(Extracted data)
|---|
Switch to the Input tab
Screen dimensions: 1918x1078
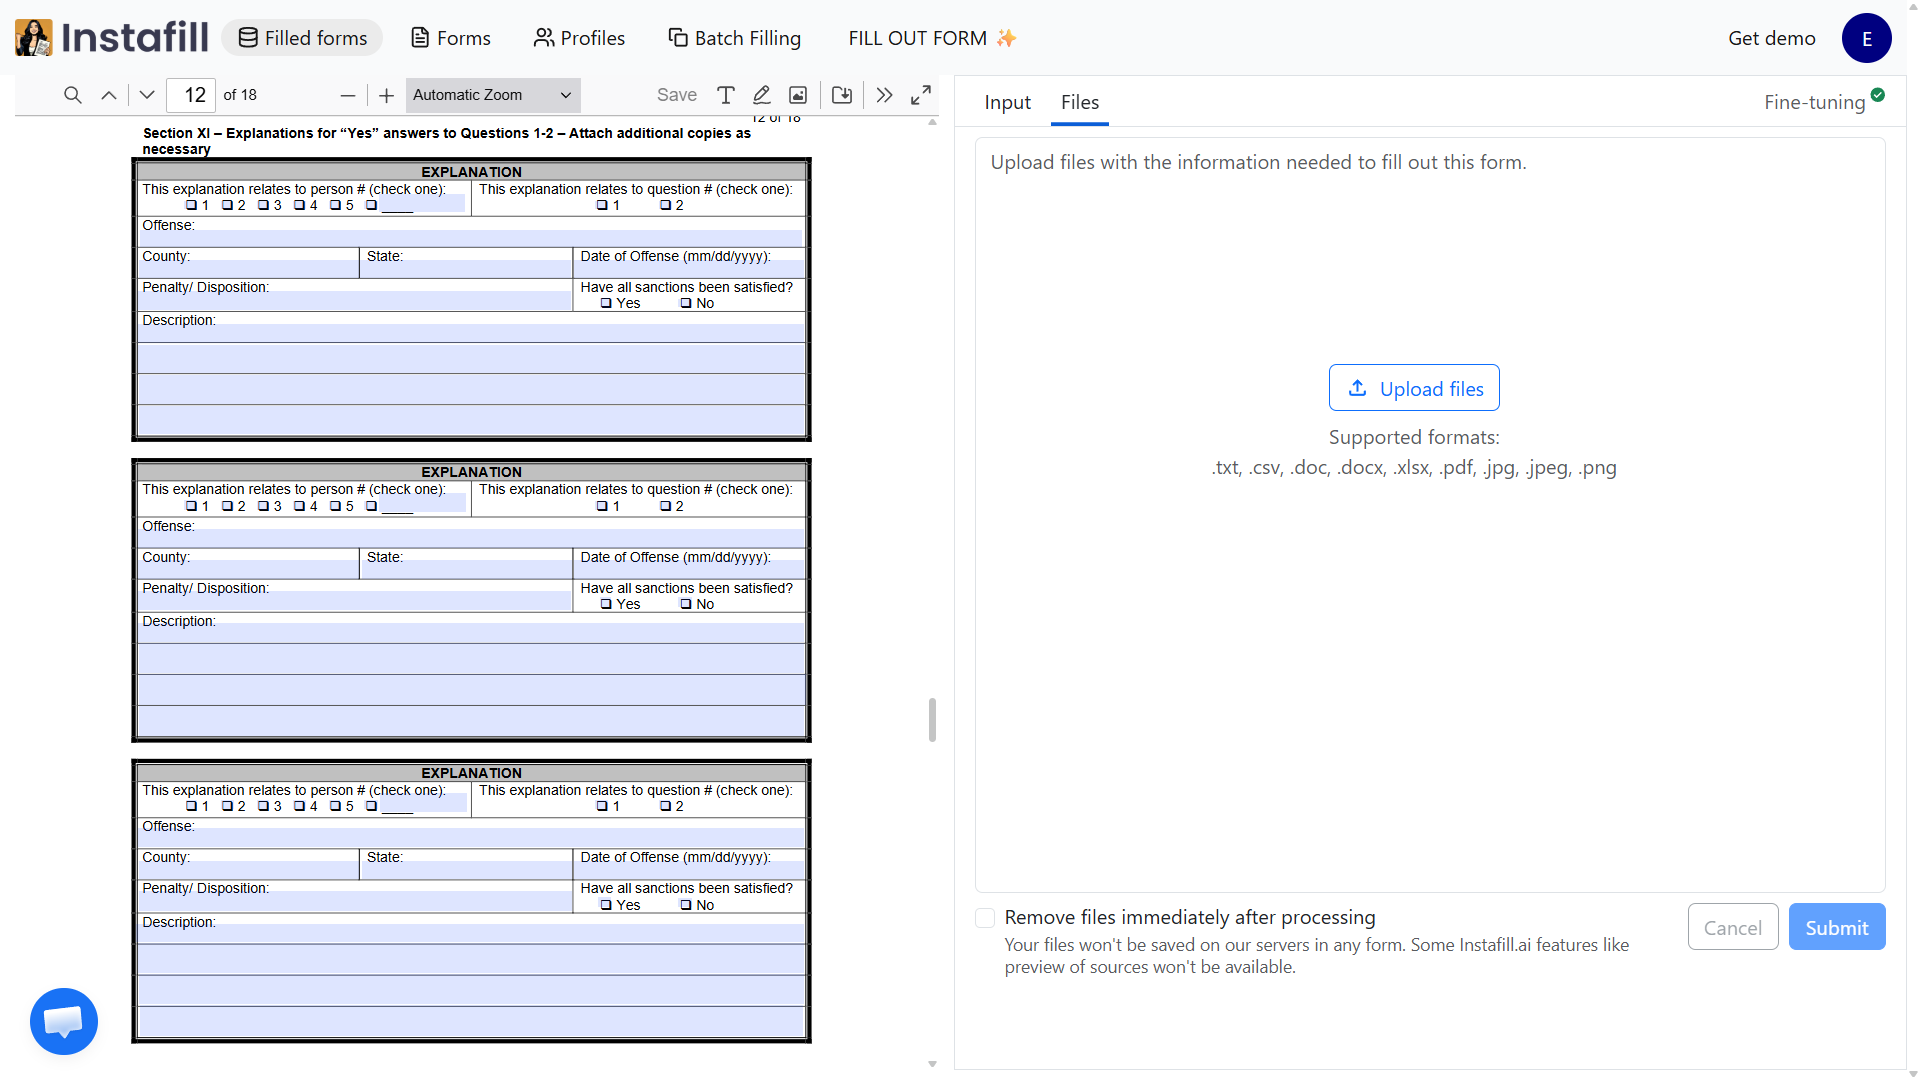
|---|
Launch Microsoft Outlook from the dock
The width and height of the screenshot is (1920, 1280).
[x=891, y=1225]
|---|
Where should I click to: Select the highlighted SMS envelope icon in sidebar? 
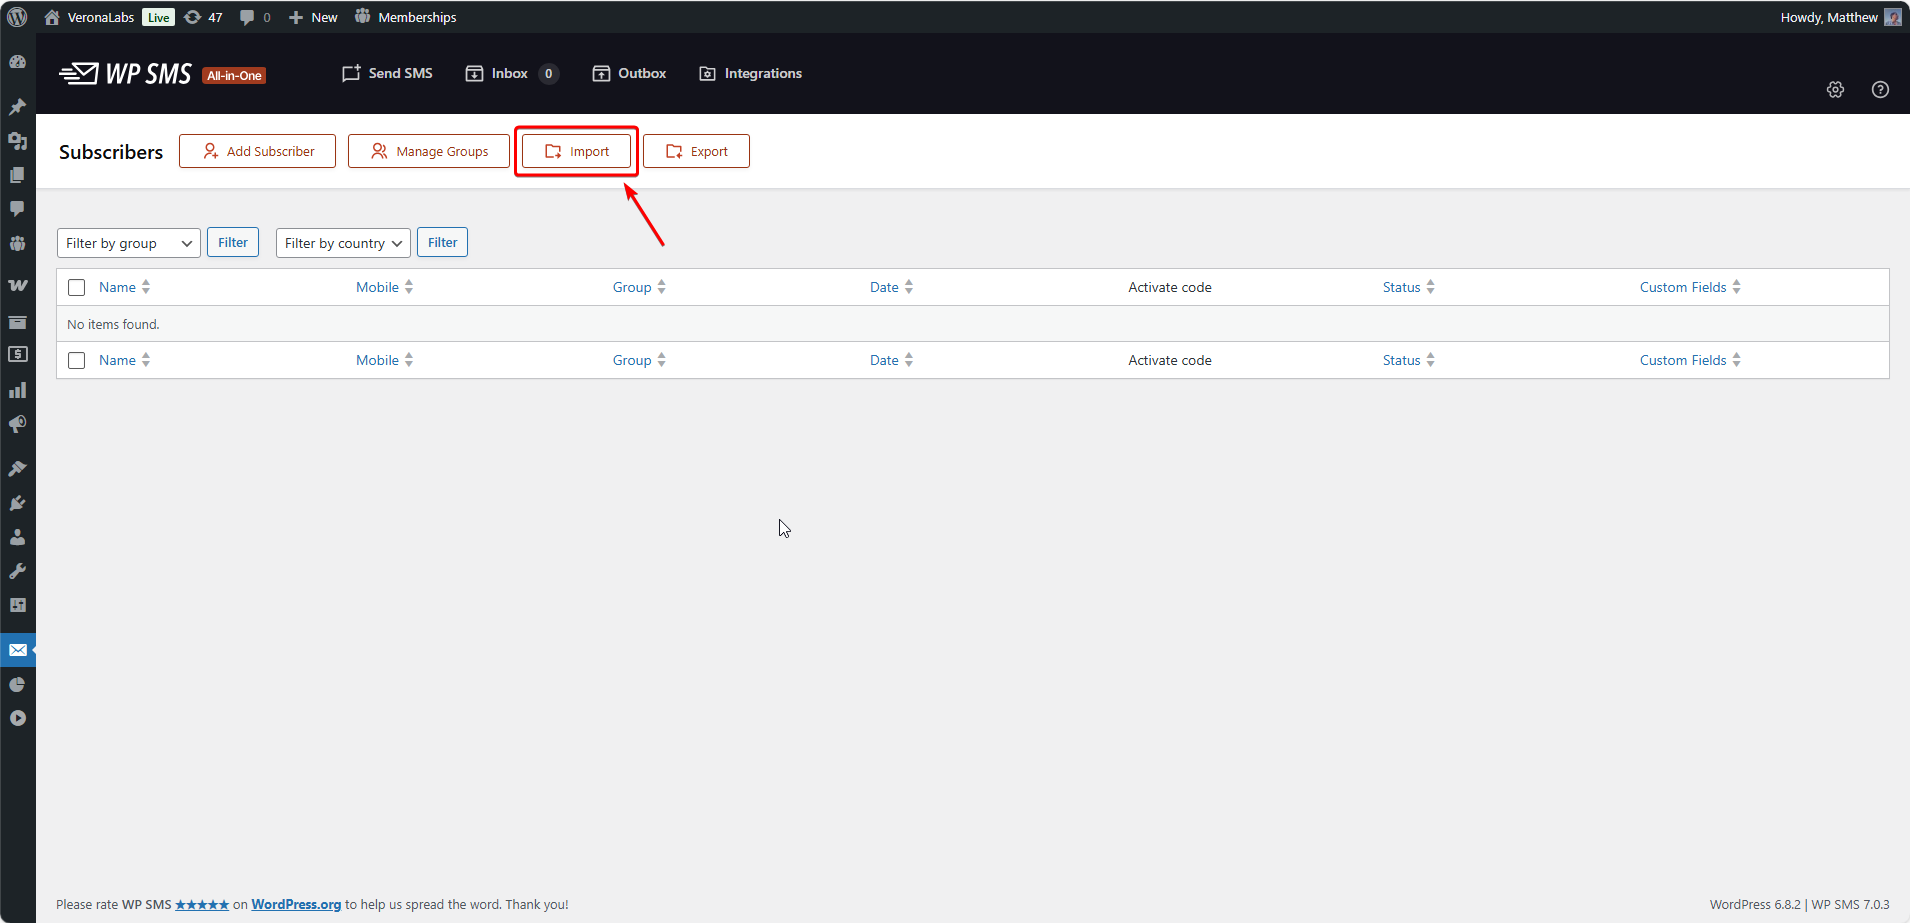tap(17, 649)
|---|
(What needs to be done) Word for word, restate the lines above from the line containing "Switch to the Input tab" through the line containing "Screen dimensions: 1918x1078", with both included and nothing else.

(Your solution)
Switch to the Input tab
Screen dimensions: 1918x1078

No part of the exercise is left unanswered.